Sovraindebitamento – debiti ed esdebitazione [Commento 1]

  • elena1972 20 settembre 2014 at 19:08

    Buonasera, dovrei porre una domanda: in seguito alla chiusura del fallimento ho ottenuto dal tribunale l'esdebitazione.
    L'agenzia delle entrate in seguito a ciò mi richiede delle somme riguardanti IVA e contributi previdenziali (cifre che ovviamente inerenti all'attività per la quale ho chiesto il fallimento) notificati al curatore l'anno della dichiarazione del fallimento ma dopo la data di apertura dello stesso e per questo motivo dice che sono escluse dall'esdebitazione.
    Mi rivolgerò ad un avvocato per verificare la questione ovviamente, nel frattempo qualcuno sa dirmi qualcosa?
    Inoltre, per registrare il decreto di esdebitazione presso l'agenzia delle entrate mi viene richiesto di pagare l'1% sull'ammontare dei debiti residui rimasti impagati dopo la chiusura del fallimento, a qualcuno risulta?
    P.s. Ero titolare di una ditta individuale.
    Grazie per le eventuali risposte.

    • Annapaola Ferri 21 settembre 2014 at 07:27

      L'esdebitazione, quando accordata al debitore fallito, ha effetto non solo nei confronti dei creditori che avevano presentato domanda di ammissione al passivo, ma anche, naturalmente, nei confronti dei creditori che non avevano presentato tale domanda, pur potendolo fare. In altri termini, nell'esdebitazione risultano inclusi i debiti anteriori alla procedura di fallimento ma relativi a creditori non insinuatisi al passivo fallimentare.

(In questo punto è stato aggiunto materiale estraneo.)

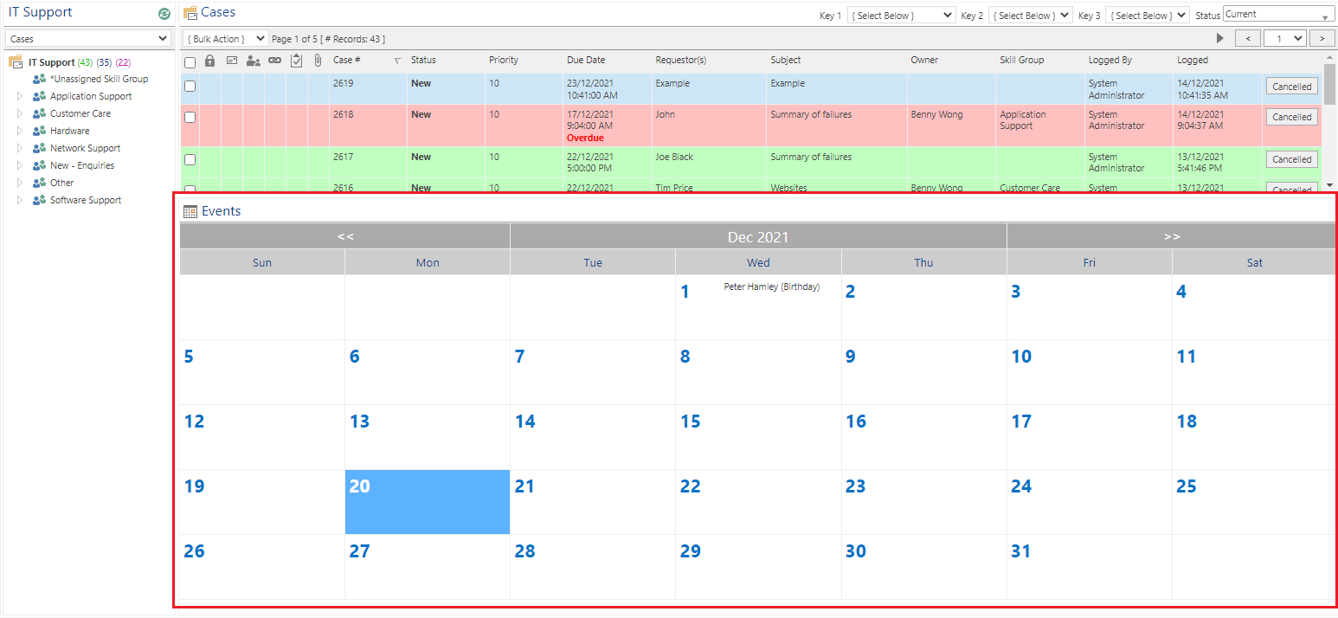1338x618 pixels.
Task: Click the chain link column header icon
Action: click(x=274, y=61)
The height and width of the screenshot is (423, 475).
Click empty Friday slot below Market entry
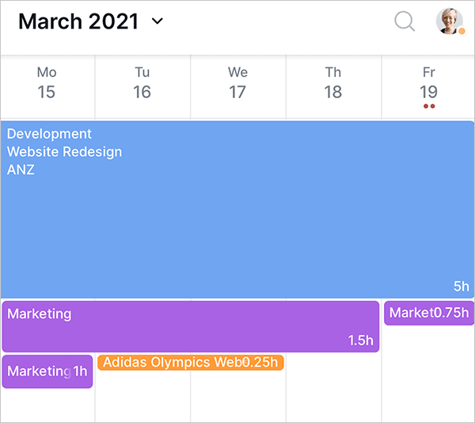click(x=428, y=372)
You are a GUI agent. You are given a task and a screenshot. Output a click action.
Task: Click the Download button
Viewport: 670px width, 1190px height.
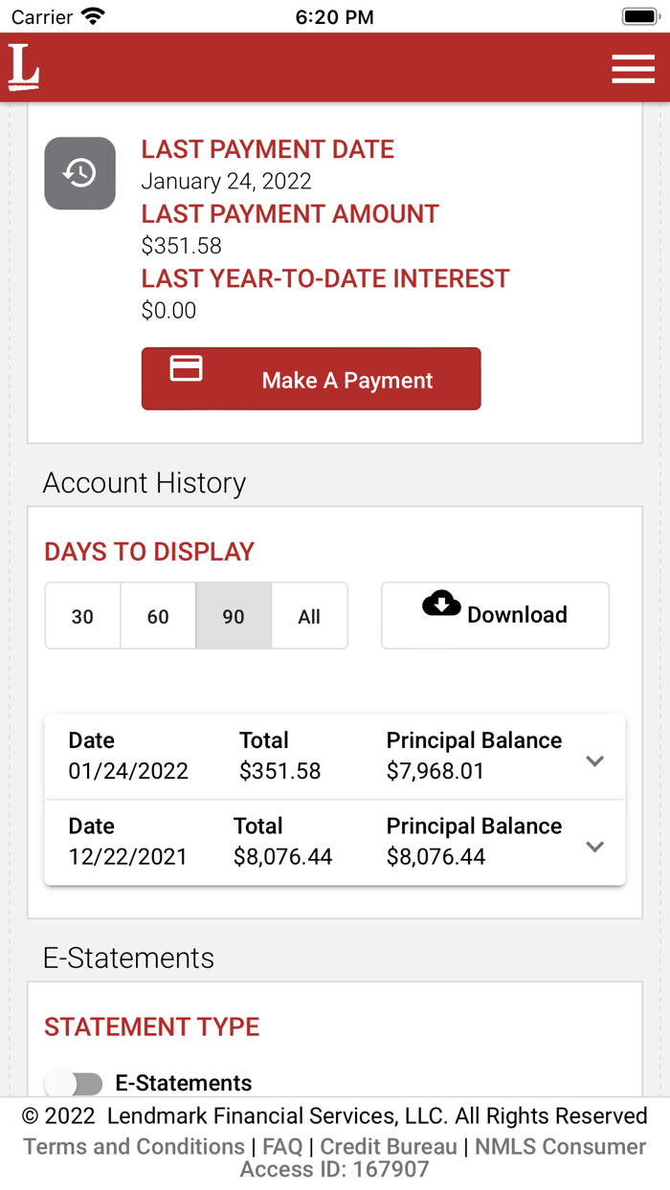tap(495, 615)
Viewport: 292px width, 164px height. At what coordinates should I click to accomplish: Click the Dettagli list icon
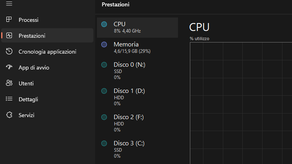click(x=9, y=99)
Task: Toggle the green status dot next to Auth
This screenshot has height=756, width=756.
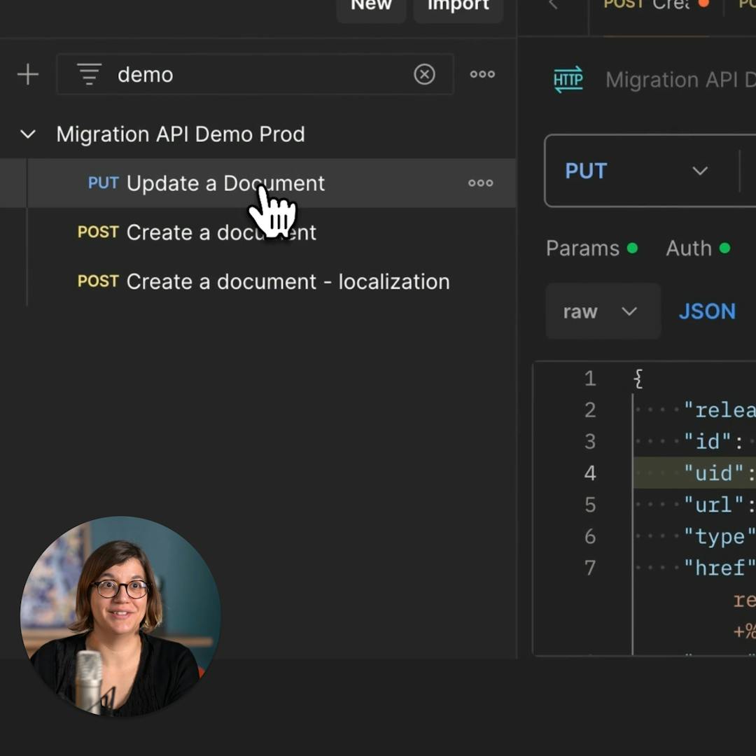Action: point(725,248)
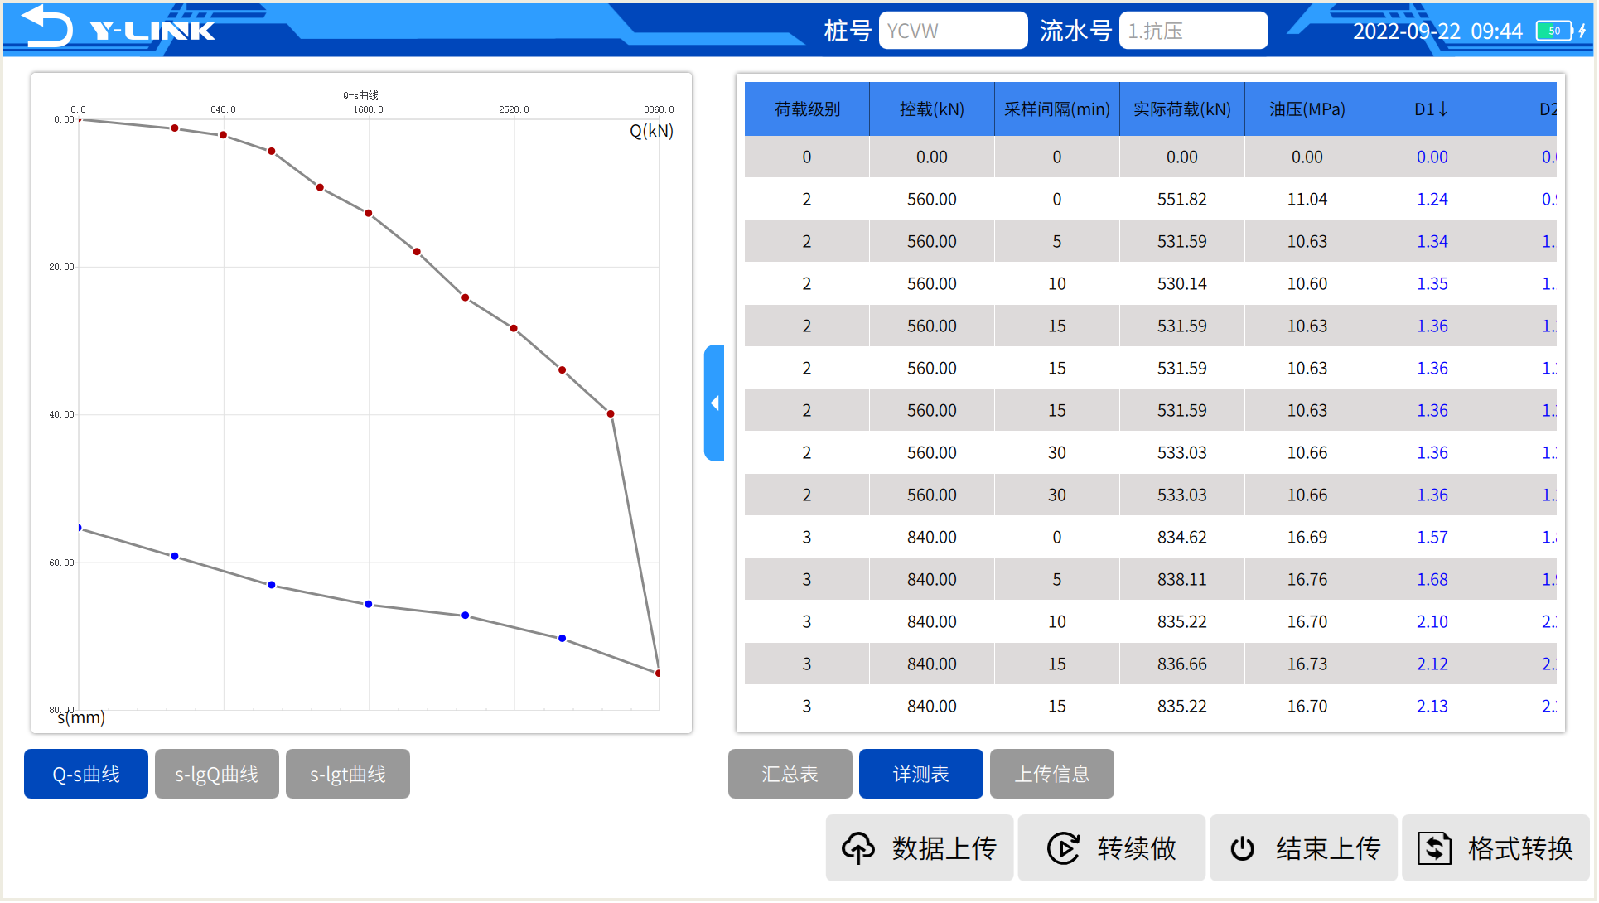Click the Y-LINK logo

[152, 31]
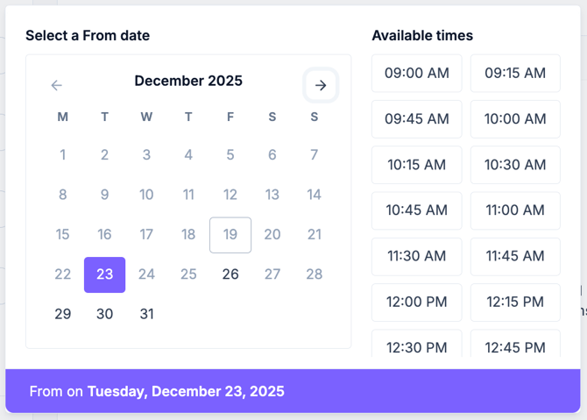Select the 10:15 AM time slot

[416, 165]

      Tuttavia, restano esclusi dall'esdebitazione, anche se relativi all'attività per la quale è stato dichiarato il fallimento, i crediti accertati (e quindi esigibili) dopo che siano decorsi dodici mesi dal deposito del decreto di esecutività dello stato passivo, laddove non è più possibile l'insinuazione, nemmeno se il ritardo è dipeso da cause non imputabili al creditore. La notifica al curatore fallimentare ha il solo scopo di interrompere il termine di prescrizione del credito.

      La registrazione di qualsiasi atto giudiziario è, purtroppo, sottoposta a tassazione.Per conoscerne l'importo è sufficiente inserire i dati del provvedimento (ufficio finanziario territorialmente competente, giurisdizione che ha emesso il provvedimento, anno, natura e numero del provvedimento) nel pannello della risorsa applicativa messa a disposizione dell'Agenzia delle entrate.